Because I can't render italics in my comments:
Dear Mental Multi-vitamin,
Thank you for setting me straight on a few items and for prompting further inquiry.
You are right. The contemptuous tone of the entry about those “dreadful mommy blogs” is not uncharacteristic & does fall in line with your site’s basic “un-blog” tenet. It merely seemed uncharacteristic to me because I started sporadically visiting M-Mv only about six months ago and had you classified as one of those blogs that contain more links & references than original writing. M-mv was filed mentally as a good place to go if reading inspiration around here ever dried up (but it never does; reading always begets reading and if the geneological line of inquiry dies out, I pop by the library and spawn new ones.) So, with a balanced intellectual diet already, there wasn’t a great need to pop a multi.

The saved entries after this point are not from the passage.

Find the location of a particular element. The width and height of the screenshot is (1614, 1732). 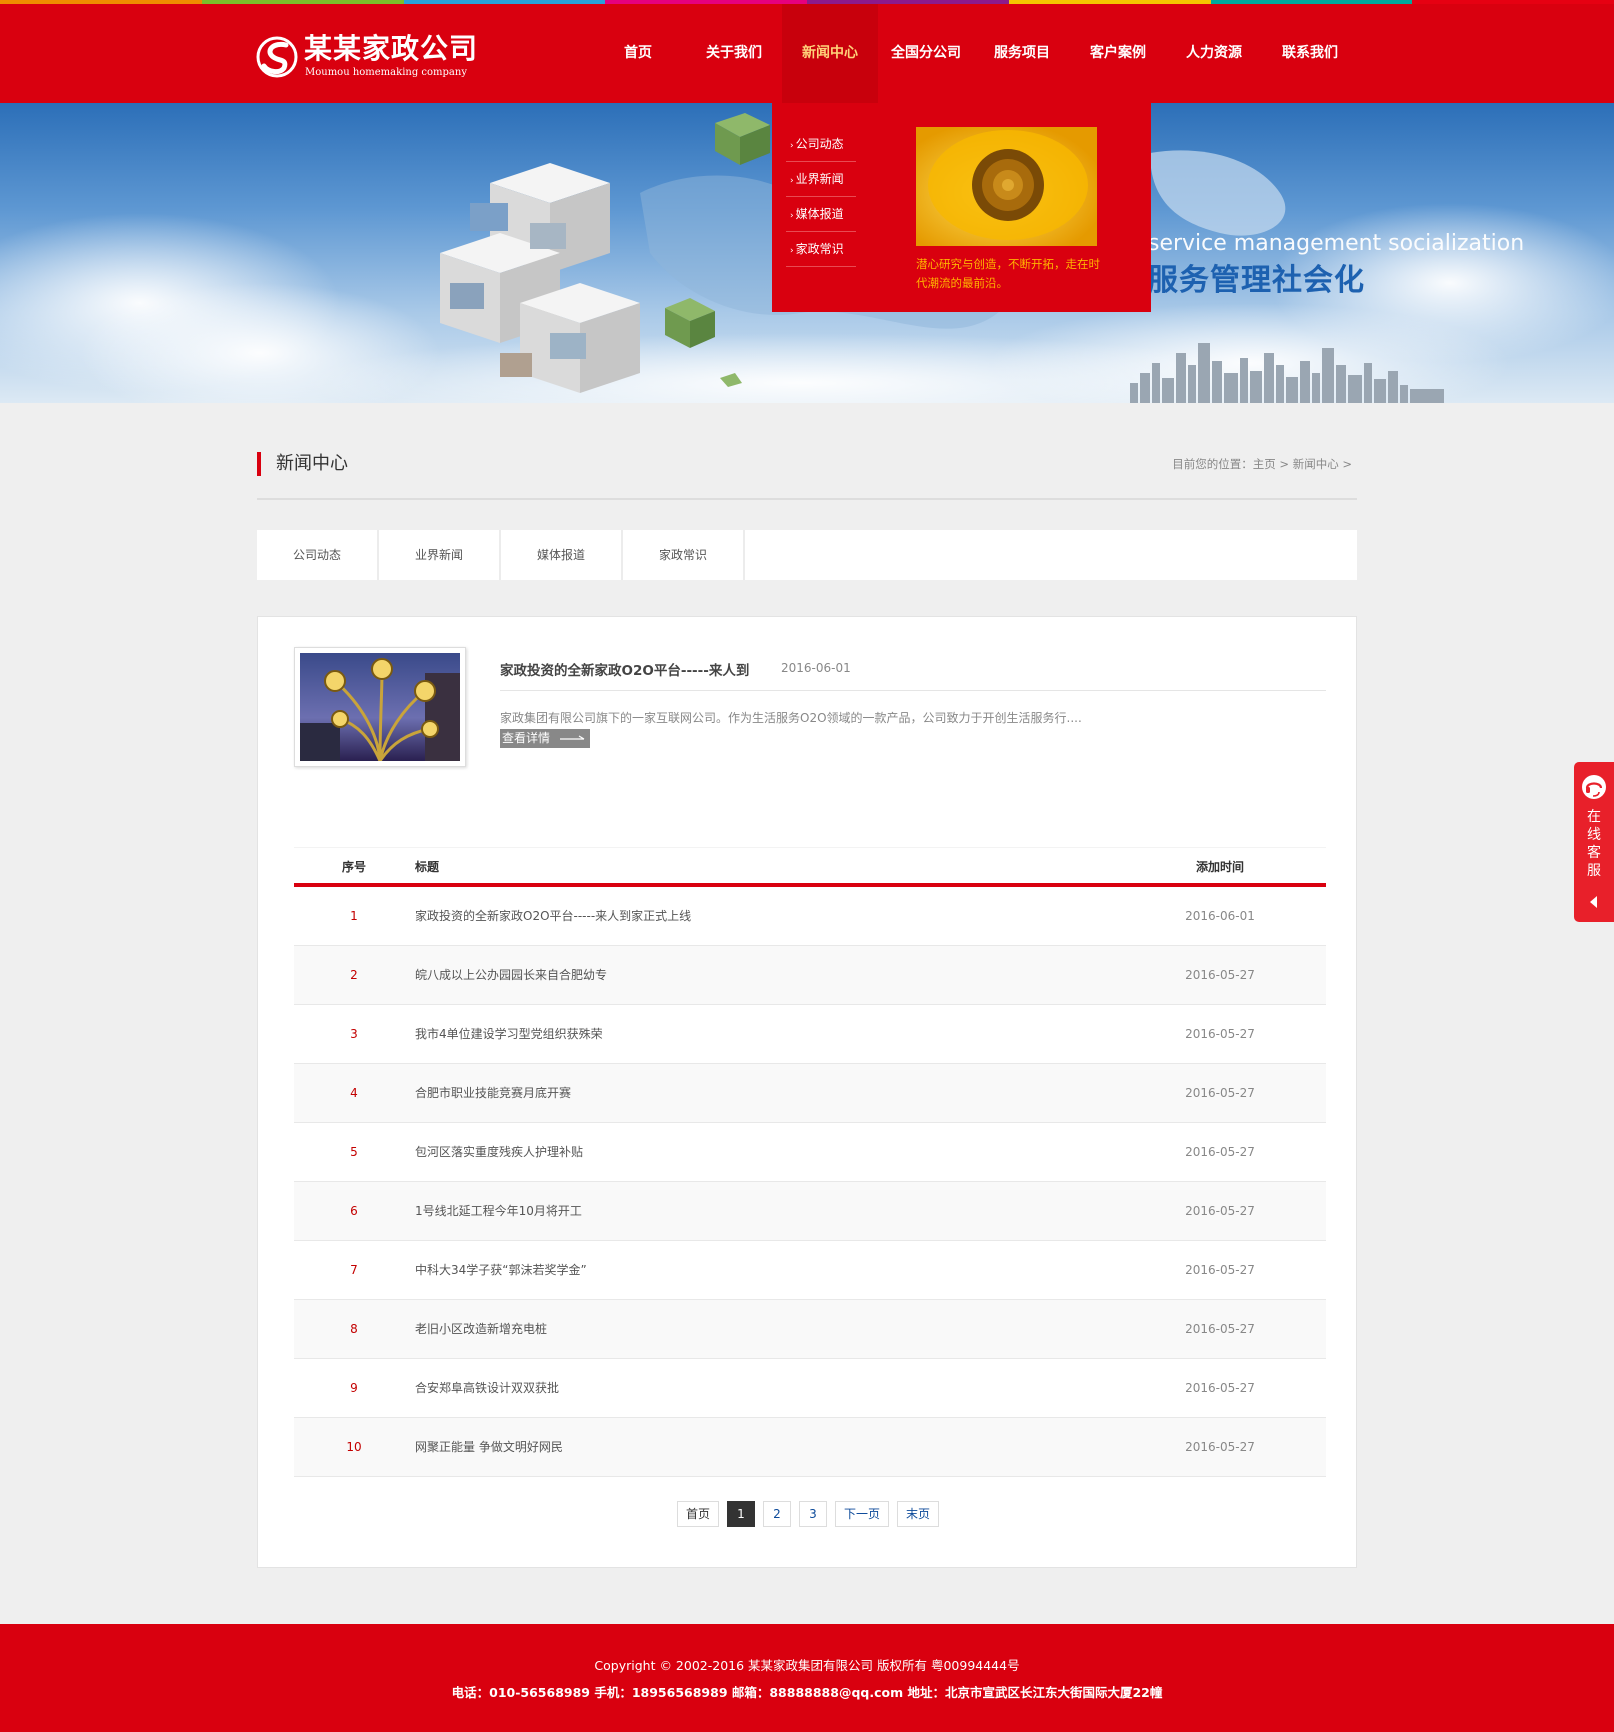

dropdown-sunflower-image is located at coordinates (1006, 186).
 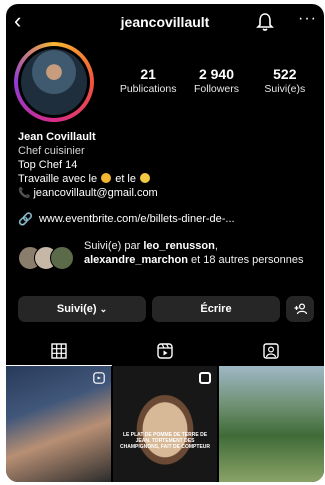 I want to click on reels-icon, so click(x=165, y=351).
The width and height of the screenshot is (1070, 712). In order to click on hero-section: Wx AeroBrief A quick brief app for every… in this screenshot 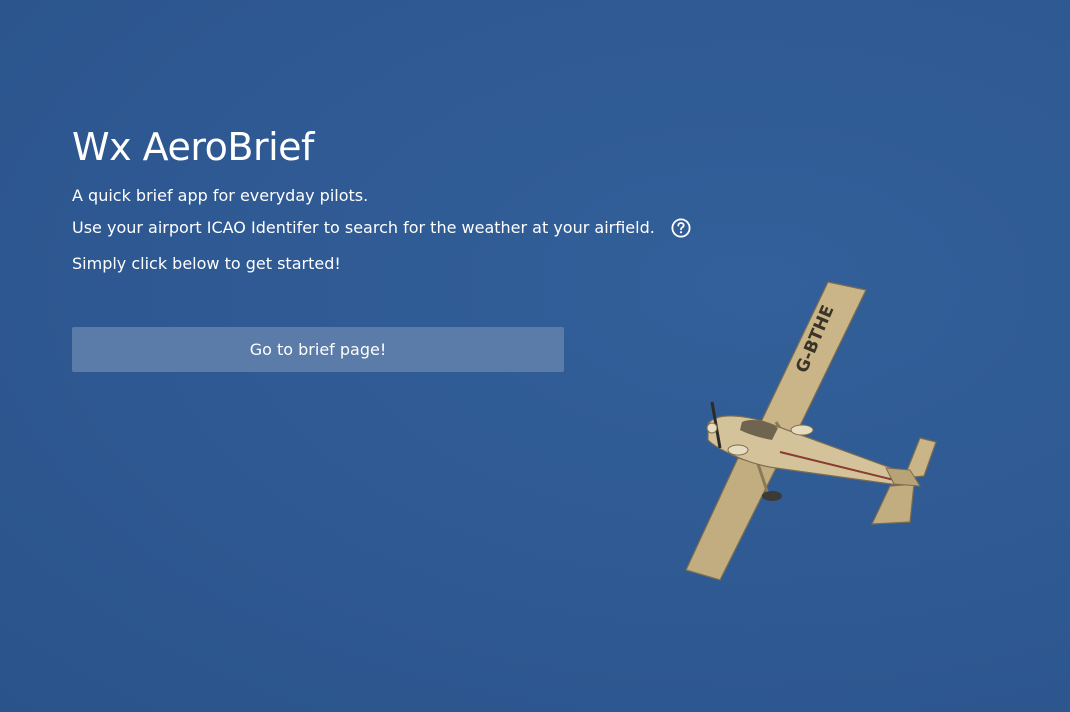, I will do `click(392, 197)`.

Yet, because I thought, excitedly: “There’s a nighstand that looks like mine!”, I would visit every now and then out of solidarity. That is all I knew. I poked around your archives yesterday to find a little more about what you were about. It seems as if you had time to write more in the old days or simply had more to say as you launched the site. That is understandable.
Do I still feel solidarity?
Yes.
In blogging, as in life, we all have our own particular scratches that itch--certain themes that register more sensitively on our radars than others. Lately, as I question my upbringing and the world into which I was born, mine has been the great dismay I feel whenever I encounter scorn and disdain for moms and homemakers. I feel a prickle of hurt when it comes from sources I myself admire, that playground sense of “Ah, I like them, but they wouldn’t like me.” Or the feistier, “Goddammit. I have the mental acuity to understand him, but he doesn’t have the imagination to understand me.” (This in reference to something I was reading by James Hillman the other day.)

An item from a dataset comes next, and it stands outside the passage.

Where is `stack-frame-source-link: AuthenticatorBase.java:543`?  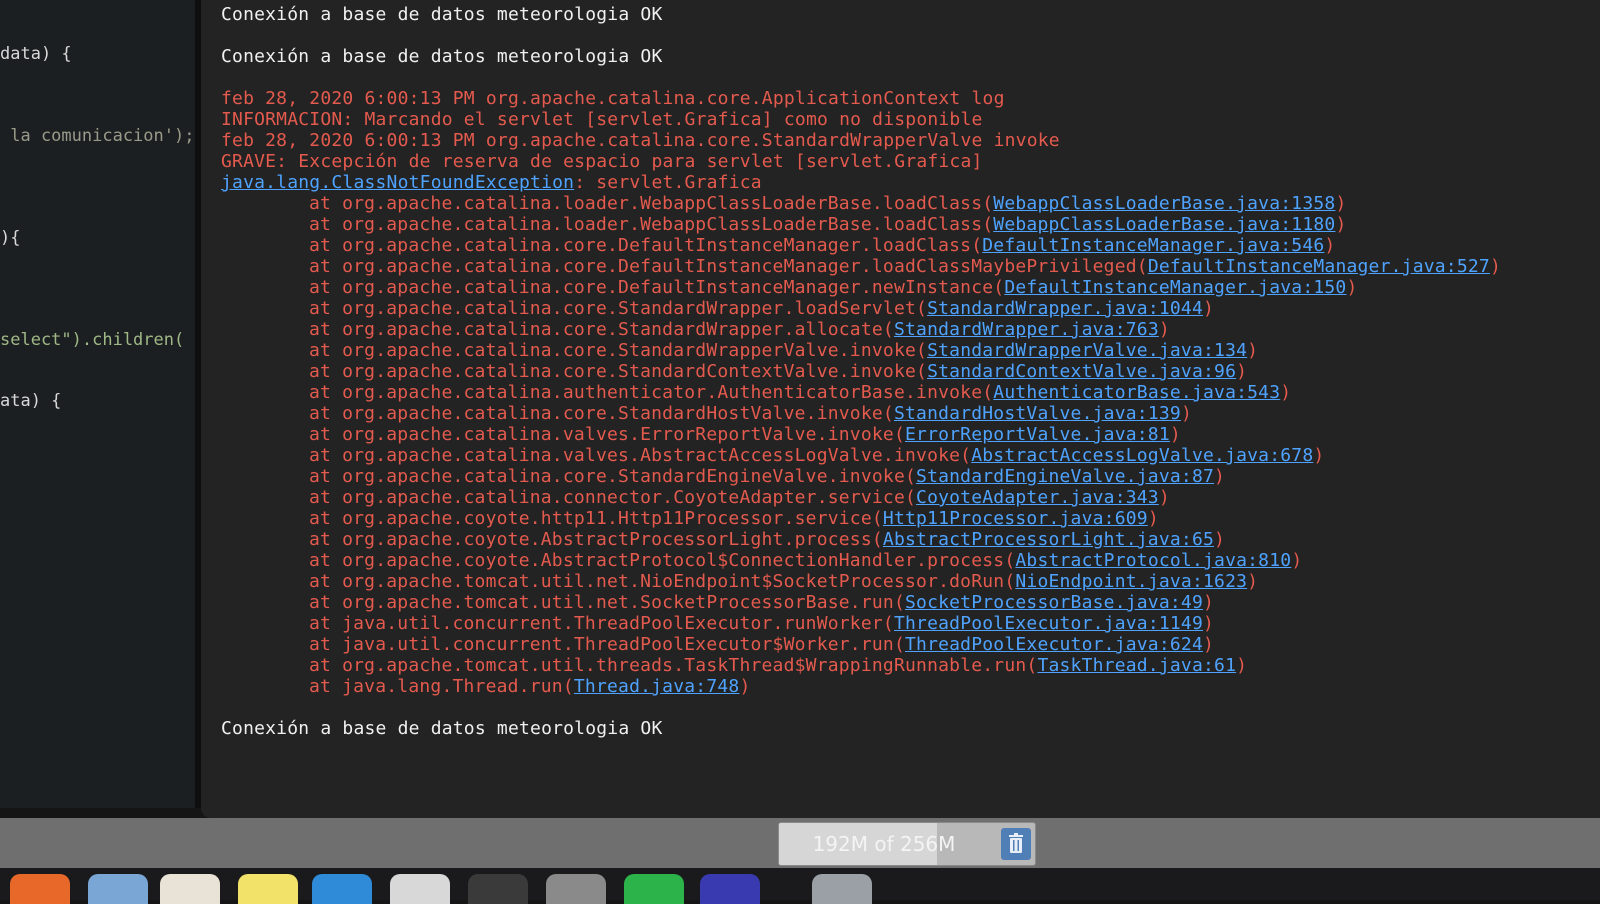
stack-frame-source-link: AuthenticatorBase.java:543 is located at coordinates (1136, 392).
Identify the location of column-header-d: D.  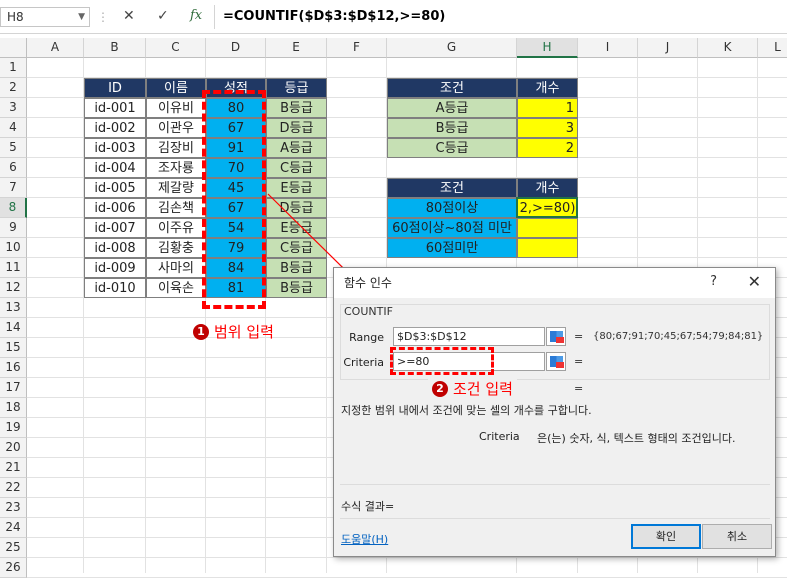
(236, 48).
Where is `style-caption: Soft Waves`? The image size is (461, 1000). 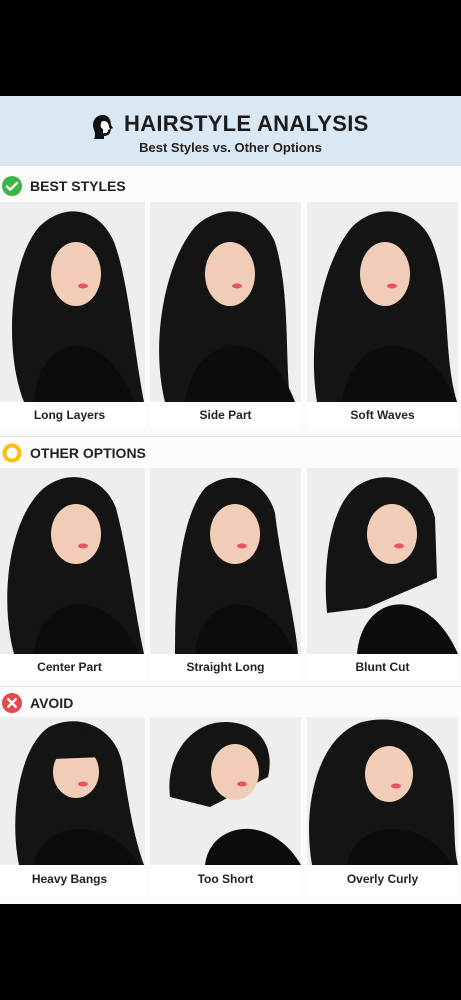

Now I understand you were not denigrating these domestic roles, but rather decrying the immature whining about roles that in your personal experience have Not.Been.That. Hard. Fair enough. Of course, too, you have the right to make qualitative distinctions based on your preferences and the right to express them. Quality seems to have become an evil word. If one makes distinctions between people on the grounds of their taste, manners, culture, or blogs and if the distinctions convey any suggestion that one is more commendable than another instead of just different, one is bound to offend, to come across as snobbish and to risk alienating people. You carry on in the face of this knowledge with the courage of your convictions.
Convictions can change. You welcome growth. So, let me leave you with two small thoughts for further consideration:
1. Last night as I read your blog, I saw that you heartily concurred with the fellow who wrote that “delight in excellence is often confused with snobbery.” True. But even more often, I would say, that disdain for the commonplace is snobbery and you would better serve your own image (if this is important to you) if you rose above it. Continue to delight in excellence, as you do so well. Yes, people who whine about the choices they’ve made are irksome and blogs are a fine place to whine about whining, but those “dreadful mommy blogs” really aren’t hurting anyone and you don’t have to read them (mine included.) Moreover, the women who write them are at least engaged in creative acts of their own conception instead of sitting in front of the television all day and they may well be on their own path to growth, unlikely as it may seem. (Would I rush to the whiny woman on the playground? Yes! For I would want to understand the historical and cultural sources of her dissatisfactions, though I’d probably just nod in sympathy at the time.)
2. You at M-Mv write so very well. Your mantra of reading, thinking, learning is essentially fine. Just know that if you were to delve more into personal revelations of what it is that you end up thinking and learning, I wouldn't click away. Furthermore, I don’t think you’d be betraying the nature of what you set out to do. But I understand there are only so many hours in a day and you state your priorities well—that publically synthesizing what you’ve learned isn’t as important as the learning itself.